§ Text passage:
— BEGIN —

3.02-3: Detroit Lubricator 1936 Thermostatic Expansion Valve

HHCC Accession No. 2006.062HHCC Classification Code: 3.02-3

An early, compact, adjustable thermostatic expansion valve made by arguably the leader in expansion valve technology of the period; with brass body, ‘high tech.’ Bakelite cover plate, power element and 4 ft. capillary tube, for methyl chloride refrigerant; patterned off the company’s earlier, Model 670, automatic expansion valve; Model 671- M, Series-2, Detroit Lubricator, circa 1936.

Image Gallery (3 Images)

3.02 Refrigerant Flow Controls - Commercial


Detroit Lubricator


Detroit Lubricator Co., Detroit


671- M, Series -2

Serial No.:

5x 3 x 5 in. h


2 lbs




Exhibit, education, and research quality, illustrating the engineering design, construction, and operating principles, of a ‘high Tech’ thermostatic expansion valve of the mid 1930’s

Patent Date/Number:

1747965; 1776401; 1662289; 1928 to 1930


From York County (York Region) Ontario, once a rich agricultural hinterlands, attracting early settlement in the last years of the 18th century. Located on the north slopes of the Oak Ridges Moraine, within 20 miles of Toronto, the County would also attract early ex-urban development, to be come a wealthy market place for the emerging household and consumer technologies of the early and mid 20th century.

Valve is complete with shop service tag in Howard Oliver’s hand writing, ‘Morley Grocery, R. Hill, SO2’ [reference is to a grocer of the period in the village of Richmond Hill, north of Toronto]

This artifact was discovered in the 1950’s in the used stock of T. H. Oliver, Refrigeration and Electric Sales and Service, Aurora, Ontario, an early worker in the field of agricultural, industrial and consumer technology.

Type and Design:

Heavy cast brass body

Special Features:
Performance Characteristics:
Control and Regulation:
Targeted Market Segment:
Consumer Acceptance:
Market Price:
Technological Significance:

This valve, compact and elegant in design and construction, in contrast to similar valves produced by Frigidaire of the period [See ID # 184 and 185], was the work of a relative new comer in the refrigeration field, Detroit Lubricator. It would prove to be a significant marker of the changing times. The age of the component parts, systems, specialty manufacturer had arrived, here as in the automotive field. In the future brand name system and equipment suppliers to the HVACR market would concentrate on system development, production and marketing. Increasingly, component technologies would be out sourced to specialty companies with the engineering know how and needed production capacities. The valve would stand as a wonderful icon of the early years in TX valve development, as the industry searched for an alternative to the costly and often troublesome, liquid refrigerant, float valve technology of the mid 1920, and 30’s. This artifact of history tells the many stories of early adoption of this particular refrigerant flow control technology. After a brief flurry of excitement over the use of costly and delicate float operated devices, as a more efficient means of flow control, industry engineers would return to the automatic expansion valve in the early 30’s. But for many medium and larger applications the automatic expansion valve would give way to the more elegant and efficient thermostatic valve for use in a new generation of ‘dry evaporator’ applications.

— END —

§ Entries shown:

— BEGIN —

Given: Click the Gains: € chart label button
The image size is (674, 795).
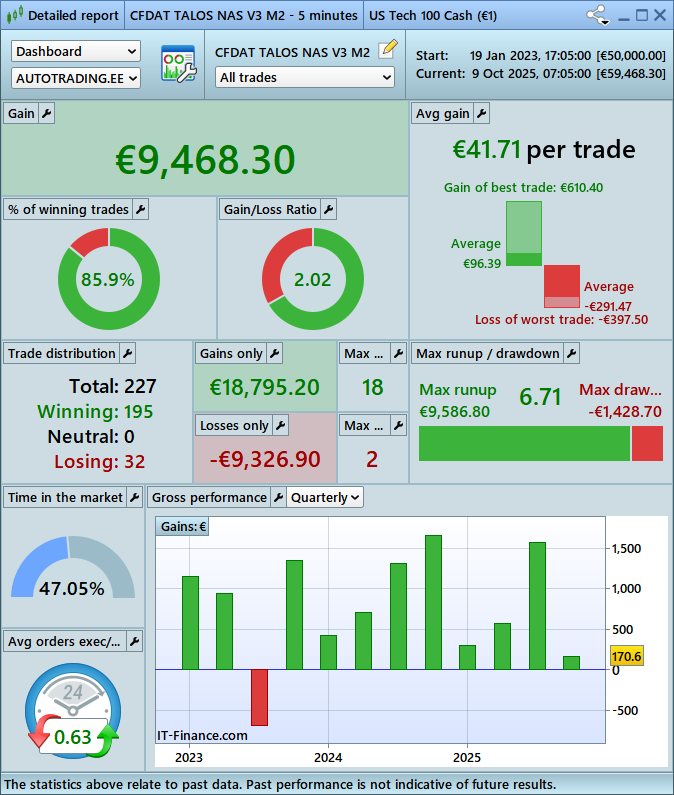Looking at the screenshot, I should (x=183, y=527).

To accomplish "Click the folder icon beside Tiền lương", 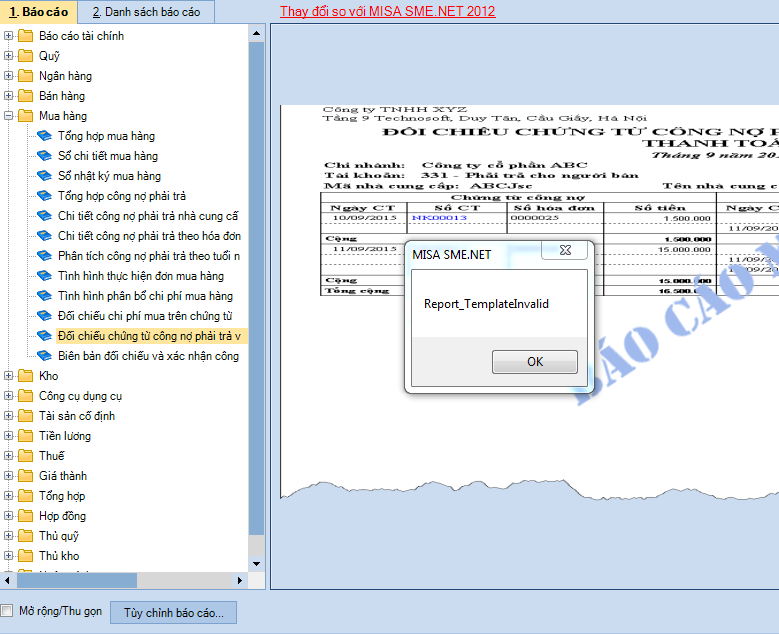I will 25,436.
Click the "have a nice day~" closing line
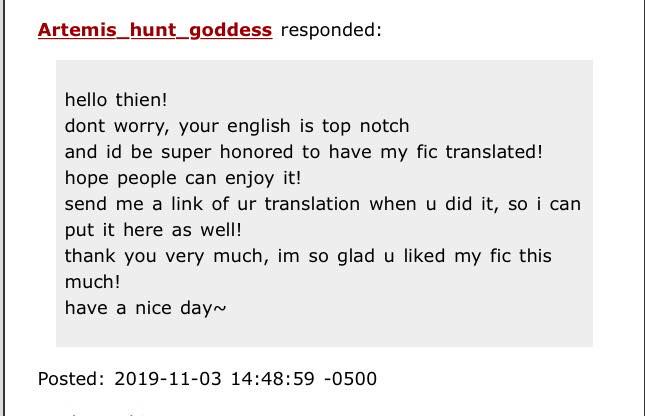Viewport: 645px width, 416px height. [146, 308]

— END —

§ Task instructions: State which refrigerant the valve described in the Detroit Lubricator expansion valve entry was built for.

§ Response to the exercise: Methyl chloride.